> **Exercise description**
Down to the last line, reproduce the data that follows, but skip the pictures.

> **Data for analysis**
===============
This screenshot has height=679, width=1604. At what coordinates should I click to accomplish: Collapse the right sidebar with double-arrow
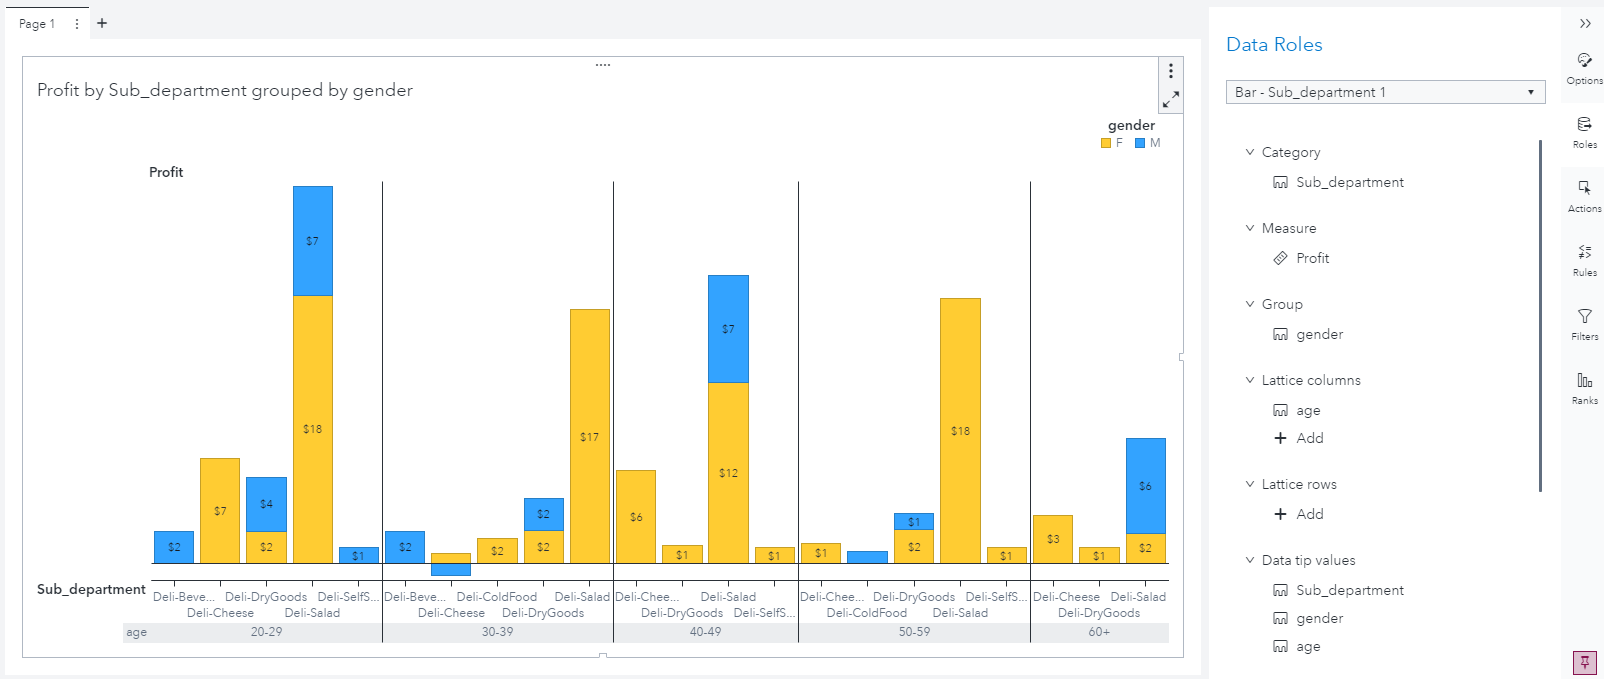coord(1585,23)
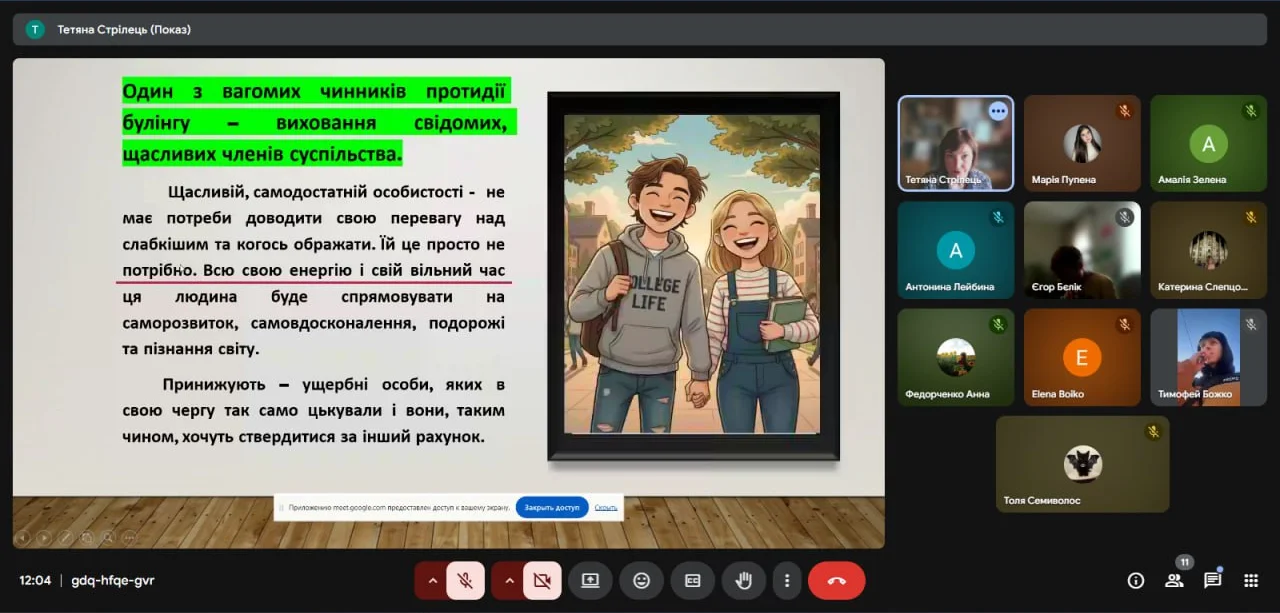Show the participants list with 11 people
Viewport: 1280px width, 613px height.
click(1174, 580)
===============
> **Task answer**
This screenshot has height=679, width=1604. At what coordinates should I click to accomplish: Collapse the right sidebar with double-arrow
coord(1585,23)
Show the participants list with 11 people
Viewport: 1280px width, 613px height.
click(1174, 580)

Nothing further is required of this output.